Het lid van de fractie van de Partij voor de Dieren verwijst tevens naar het onderzoek van de milieuorganisatie MOB op basis waarvan deze organisatie in beroep is gegaan bij de Raad van State tegen het verlenen van tientallen vergunningen voor de start of uitbreiding van veehouderijen die schade veroorzaken aan de natuur door de productie van stikstof door de provincie Overijssel.5 Hoeveel uitbreidingen voorziet u op grond van de PAS in de komende jaren? Hoe verhoudt deze uitbreiding zich tot de daling in stikstofdepositie die gerealiseerd moet worden?

Het lid van de Partij voor de Dieren merkt op dat de hele afwikkeling van de PAS (verlening, vergunning, monitoring) in handen wordt gelegd van de provincies. Deze hebben, in ieder geval in het noorden en oosten van het land, de afgelopen jaren ten onrechte honderden natuurbeschermingsvergunningen afgegeven. In Overijssel en Gelderland zijn honderden vergunningen vernietigd door de Raad van State, maar in Friesland niet.

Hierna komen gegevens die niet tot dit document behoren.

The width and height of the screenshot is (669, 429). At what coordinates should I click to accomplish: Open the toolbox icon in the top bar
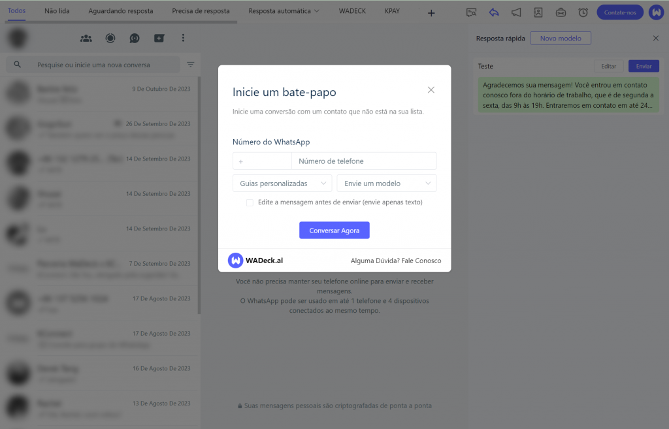tap(561, 12)
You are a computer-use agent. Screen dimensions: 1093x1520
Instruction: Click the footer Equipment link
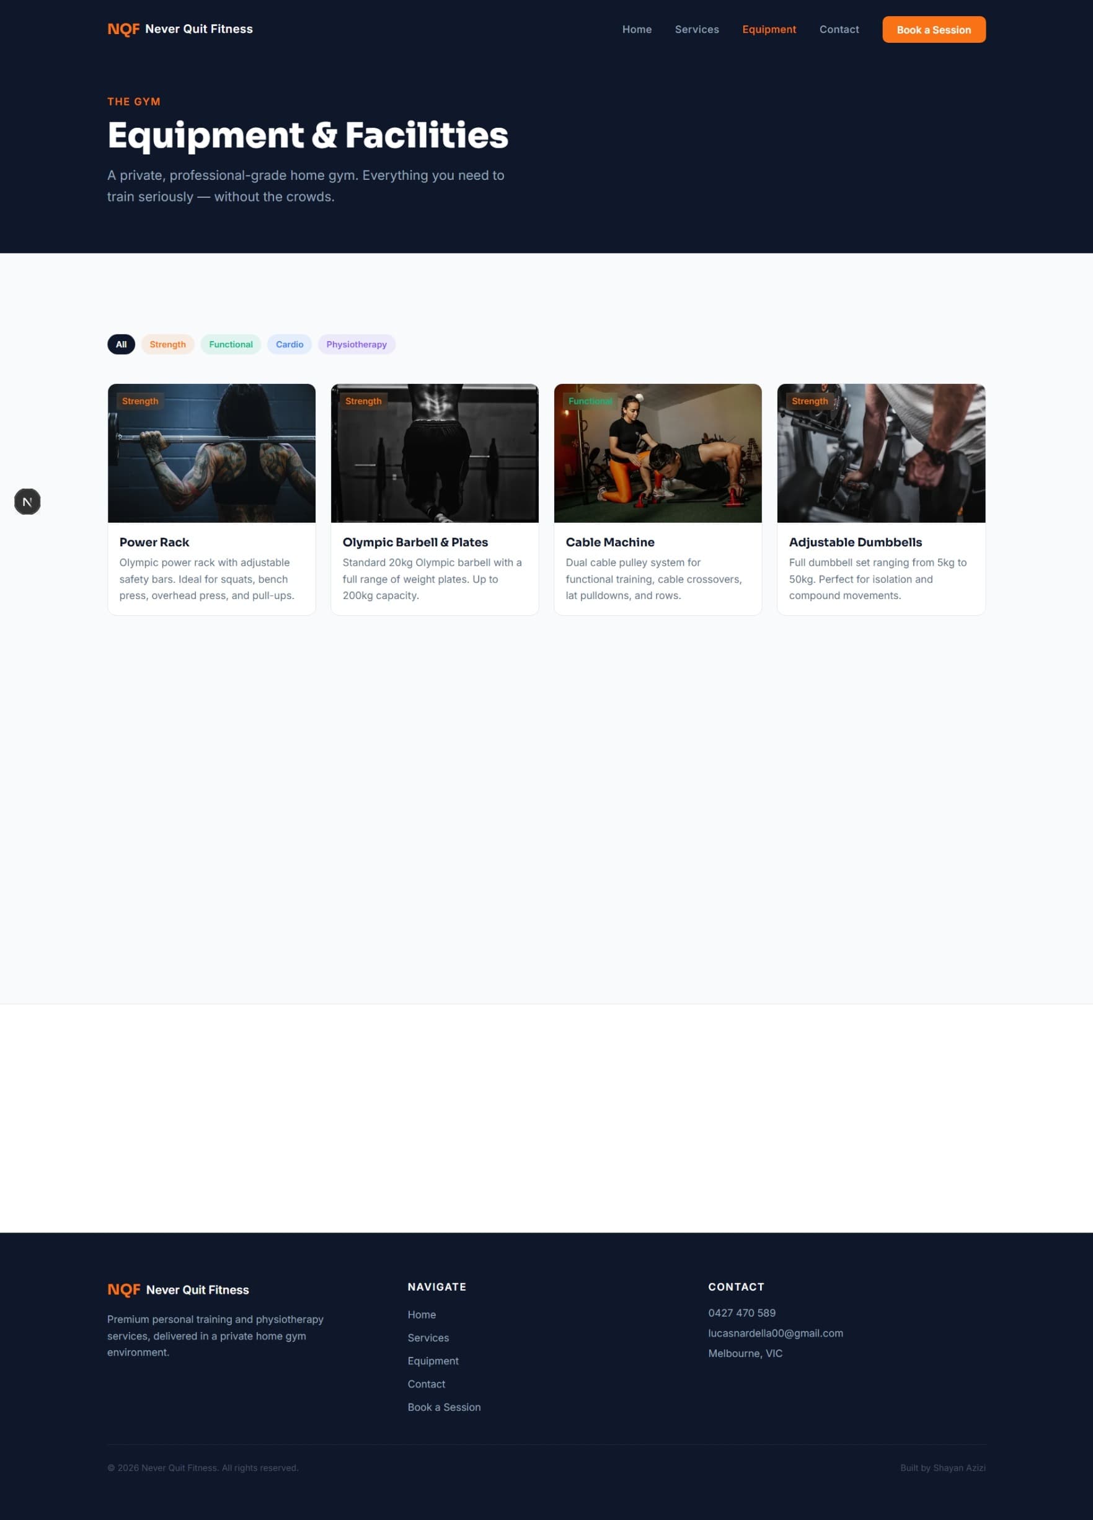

De noordelijke rekenkamer concludeert dat er in deze provincie tussen de 150 en 400 natuurbeschermingsvergunningen ten onrechte zijn afgegeven. Dat betekent dat er ten onrechte emissieruimte is vergund. Moet deze ten onrechte verleende emissieruimte niet in kaart worden gebracht en in mindering worden gebracht op de Friese ontwikkelingsruimte?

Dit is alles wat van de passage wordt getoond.